**ОТРЫВОК:**
^^^^^^^^

Греки же рассуждали так: то, что появляется в разрезе бытия и не преддано ему (и сам этот разрез, или просвет, не преддан), может появиться только при условии, что перед ним ничего не было, а то, что есть и стало, есть только уже внутри просвета, или проблеска. В этом смысле нет никакого предданного образа человека, потому что, так же как бытие есть то, что становится, так же и то, что будет называться «человек» как носитель понимания, запрашиваемого бытием, – это тоже становится. И если пребывает, то только внутри бодрствующего вертикального состояния, а не само по себе, не в силу каких-либо антропологических свойств человека. Вот что называется в философии «ничто» («ничто» уже в философском смысле слова).

^^^^^^^^

**ИСХОДНЫЕ ДАННЫЕ:**
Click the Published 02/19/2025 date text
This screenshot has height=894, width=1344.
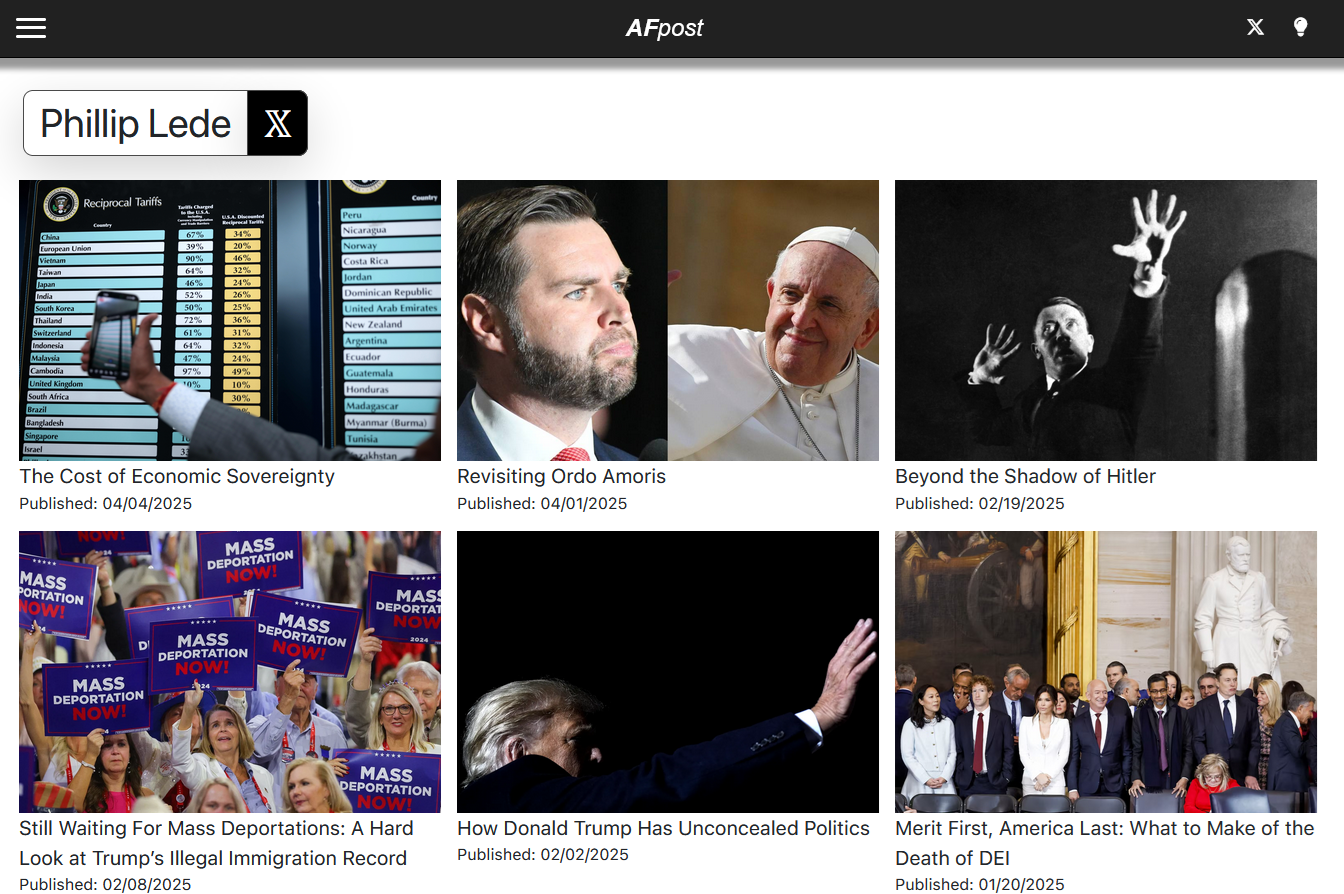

^^^^^^^^

**ЗАДАНИЕ 1:** При каком условии, по рассуждению греков в отрывке, может появиться то, что появляется в разрезе бытия и не преддано ему?
**ЗАДАНИЕ 2:** Объясните, почему, согласно отрывку, нет никакого предданного образа человека.
Список для этой работы не нужен.

**ПИСЬМЕННЫЙ ОТВЕТ 1:** Только при условии, что перед ним ничего не было.

**ПИСЬМЕННЫЙ ОТВЕТ 2:** Бытие есть то, что становится. Так же становится и то, что будет называться «человек» как носитель понимания, запрашиваемого бытием. Поэтому образа человека, данного заранее, нет.